Secondo Davide Casaleggio si trattava della

“prima versione funzionante di un sistema di voto su blockchain che garantisce l’anonimato e permette una certificazione distribuita del voto”.

In realtà, durante l’evento si è scoperto che il sistema di voto non è ancora funzionante e che è invece solo allo stato embrionale.

Come ha spiegato il responsabile dell’hackathon, il codice della cosiddetta “voting chain” è già online consultabile sul repository dell’associazione Rousseau su GitHub.

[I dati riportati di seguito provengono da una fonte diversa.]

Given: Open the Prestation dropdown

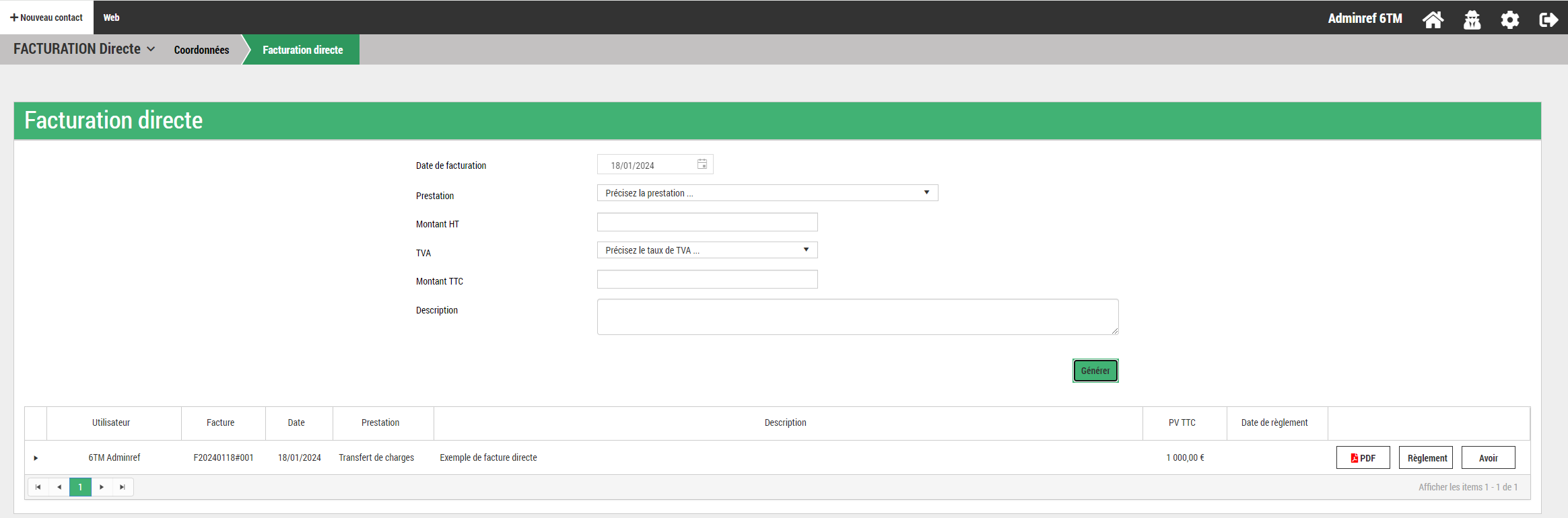Looking at the screenshot, I should (x=767, y=193).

Si tratta del codice iniziale dal quale dovranno ancora nascere tutte le idee e gli sviluppi della futura piattaforma Rousseau.

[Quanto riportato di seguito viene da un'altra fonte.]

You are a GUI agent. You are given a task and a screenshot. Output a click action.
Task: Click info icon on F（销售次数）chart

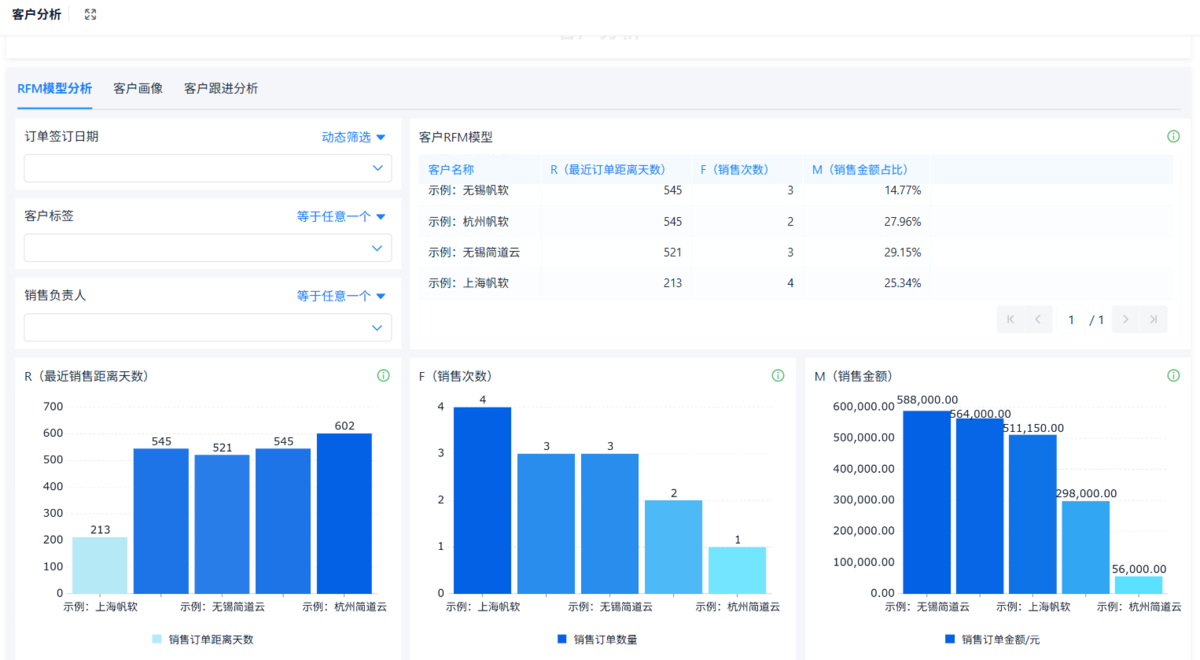[x=778, y=376]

In altre parole, il progetto è ancora in una fase puramente embrionale, tanto che ad esempio non è ancora stato deciso su quale blockchain sarà basato. Non è ancora nemmeno chiaro se si tratterà di una blockchain permissionless o permissioned.

Su Facebook Vincenzo Di Nicola ha rivelato che sarebbe basato su Monero (forse su un fork), ma in questo momento questa informazione non ha ancora avuto conferma ufficiale dall’associazione Rousseau.

Il responsabile dell’hackathon ha anche rivelato che sarebbe tra i loro obiettivi quello di diventare sempre più open source, ma al momento la piattaforma deve essere ancora sviluppata e dunque molte decisioni devono essere ancora prese.

Martedì 12 marzo a Roma si terrà un altro incontro organizzato dal Movimento 5 intitolato “E-vota! Verso il voto elettronico, per l’innovazione democratica”, durante il quale sono previste delle simulazioni di voto.

Il fatto è che il voto elettronico al giorno d’oggi comporta una serie di problematiche alle quali a dire il vero nessuno ha ancora trovato una soluzione certa, solida e fattibile.

A quanto pare nemmeno la voting chain di Rousseau le ha ancora trovate: sebbene in giro per il mondo ci siano in atto diversi tentativi come questo, ad esempio, nessuno ha ancora trovato un modo sicuro di impedire il doppio voto o il voto per procura, vietato espressamente dall’articolo 48 della Costituzione italiana.

A dispetto da ciò che spesso si sente dire, infatti, siamo ancora molto distanti dal poter avere sistemi di voto elettronici a distanza e basato su blockchain in grado di sostituire completamente quelli fisici di persona ai seggi elettorali.